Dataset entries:
• • •
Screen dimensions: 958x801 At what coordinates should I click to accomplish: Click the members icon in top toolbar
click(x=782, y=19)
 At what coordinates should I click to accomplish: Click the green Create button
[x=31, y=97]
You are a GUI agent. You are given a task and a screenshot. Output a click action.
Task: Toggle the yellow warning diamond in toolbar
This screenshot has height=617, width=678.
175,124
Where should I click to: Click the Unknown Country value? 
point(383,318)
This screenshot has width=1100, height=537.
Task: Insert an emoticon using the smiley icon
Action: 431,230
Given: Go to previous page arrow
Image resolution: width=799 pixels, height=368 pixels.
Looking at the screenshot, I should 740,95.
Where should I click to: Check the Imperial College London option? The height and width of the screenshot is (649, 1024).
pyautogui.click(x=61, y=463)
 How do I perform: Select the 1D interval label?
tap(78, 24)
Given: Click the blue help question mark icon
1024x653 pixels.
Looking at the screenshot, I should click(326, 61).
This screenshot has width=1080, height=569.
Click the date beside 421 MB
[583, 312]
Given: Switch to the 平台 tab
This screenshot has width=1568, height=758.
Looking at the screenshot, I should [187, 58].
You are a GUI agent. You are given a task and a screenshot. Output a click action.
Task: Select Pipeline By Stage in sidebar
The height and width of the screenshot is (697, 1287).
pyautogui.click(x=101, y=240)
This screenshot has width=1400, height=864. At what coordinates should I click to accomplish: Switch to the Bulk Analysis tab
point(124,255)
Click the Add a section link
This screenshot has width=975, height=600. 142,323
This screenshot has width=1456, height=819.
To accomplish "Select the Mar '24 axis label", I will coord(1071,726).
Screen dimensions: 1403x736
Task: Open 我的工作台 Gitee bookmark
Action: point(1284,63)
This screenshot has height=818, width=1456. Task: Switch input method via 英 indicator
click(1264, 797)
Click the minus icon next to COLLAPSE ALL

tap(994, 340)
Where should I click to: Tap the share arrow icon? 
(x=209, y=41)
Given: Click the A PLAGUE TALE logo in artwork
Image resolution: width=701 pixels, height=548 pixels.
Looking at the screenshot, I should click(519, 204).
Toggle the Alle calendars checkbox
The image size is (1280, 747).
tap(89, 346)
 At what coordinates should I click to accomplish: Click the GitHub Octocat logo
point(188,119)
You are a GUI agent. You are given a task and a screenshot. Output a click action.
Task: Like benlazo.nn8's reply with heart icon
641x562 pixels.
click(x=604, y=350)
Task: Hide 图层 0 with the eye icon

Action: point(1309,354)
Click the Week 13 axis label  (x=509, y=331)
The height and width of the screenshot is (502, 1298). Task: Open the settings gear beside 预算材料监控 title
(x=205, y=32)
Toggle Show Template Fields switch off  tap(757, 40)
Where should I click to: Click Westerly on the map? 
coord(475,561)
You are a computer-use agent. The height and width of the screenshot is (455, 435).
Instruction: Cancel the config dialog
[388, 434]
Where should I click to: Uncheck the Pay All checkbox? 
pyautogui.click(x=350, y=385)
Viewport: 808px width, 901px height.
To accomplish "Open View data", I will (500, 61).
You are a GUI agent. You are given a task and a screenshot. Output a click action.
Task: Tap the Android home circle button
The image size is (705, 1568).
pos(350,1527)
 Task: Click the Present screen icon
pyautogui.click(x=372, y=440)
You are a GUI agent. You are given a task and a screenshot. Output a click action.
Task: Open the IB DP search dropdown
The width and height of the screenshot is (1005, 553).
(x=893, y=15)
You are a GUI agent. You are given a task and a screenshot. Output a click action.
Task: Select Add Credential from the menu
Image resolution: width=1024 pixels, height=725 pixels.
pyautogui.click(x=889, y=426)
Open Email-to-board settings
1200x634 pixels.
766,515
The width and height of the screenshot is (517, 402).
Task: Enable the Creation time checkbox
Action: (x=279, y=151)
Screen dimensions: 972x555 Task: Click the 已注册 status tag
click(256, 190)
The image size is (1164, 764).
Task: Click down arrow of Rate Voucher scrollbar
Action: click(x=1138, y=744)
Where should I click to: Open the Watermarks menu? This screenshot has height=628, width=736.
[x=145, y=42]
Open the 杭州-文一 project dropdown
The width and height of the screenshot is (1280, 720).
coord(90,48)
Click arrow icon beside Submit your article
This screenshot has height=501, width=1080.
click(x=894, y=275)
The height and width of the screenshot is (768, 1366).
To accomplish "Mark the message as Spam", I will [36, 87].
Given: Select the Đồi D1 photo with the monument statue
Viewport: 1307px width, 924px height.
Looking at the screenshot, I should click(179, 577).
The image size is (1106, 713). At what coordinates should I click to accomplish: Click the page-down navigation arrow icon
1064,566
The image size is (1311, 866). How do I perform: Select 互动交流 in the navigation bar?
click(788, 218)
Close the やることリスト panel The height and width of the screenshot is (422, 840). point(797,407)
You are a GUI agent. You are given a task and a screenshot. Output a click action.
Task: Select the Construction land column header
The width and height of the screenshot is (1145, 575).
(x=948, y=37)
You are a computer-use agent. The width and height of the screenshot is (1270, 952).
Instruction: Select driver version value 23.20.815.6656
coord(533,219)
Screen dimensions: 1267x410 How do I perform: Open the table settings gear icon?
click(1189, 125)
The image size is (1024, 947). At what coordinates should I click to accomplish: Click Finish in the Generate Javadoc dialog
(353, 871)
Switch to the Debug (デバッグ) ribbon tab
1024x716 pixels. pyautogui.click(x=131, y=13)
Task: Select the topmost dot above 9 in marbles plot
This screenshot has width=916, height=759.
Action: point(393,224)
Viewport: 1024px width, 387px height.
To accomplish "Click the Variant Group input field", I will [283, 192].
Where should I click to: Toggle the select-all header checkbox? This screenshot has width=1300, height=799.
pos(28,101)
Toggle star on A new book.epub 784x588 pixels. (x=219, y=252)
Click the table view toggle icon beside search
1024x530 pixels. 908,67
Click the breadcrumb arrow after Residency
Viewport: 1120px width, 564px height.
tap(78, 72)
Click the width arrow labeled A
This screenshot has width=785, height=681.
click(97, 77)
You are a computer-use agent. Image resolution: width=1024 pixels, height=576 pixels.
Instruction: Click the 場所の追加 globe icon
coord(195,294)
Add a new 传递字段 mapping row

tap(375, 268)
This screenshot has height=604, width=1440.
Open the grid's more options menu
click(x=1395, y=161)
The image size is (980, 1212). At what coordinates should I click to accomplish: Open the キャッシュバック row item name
• • •
*ABOUT THIS EXERCISE*. Scan the data, and report each line that uses the word "computer".

*SOLUTION FOR THIS EXERCISE*.
You are a computer-use agent. The height and width of the screenshot is (455, 435).
You are a computer-use agent. The width and height of the screenshot is (1270, 952).
You are a computer-use agent. Image resolution: width=1024 pixels, height=576 pixels.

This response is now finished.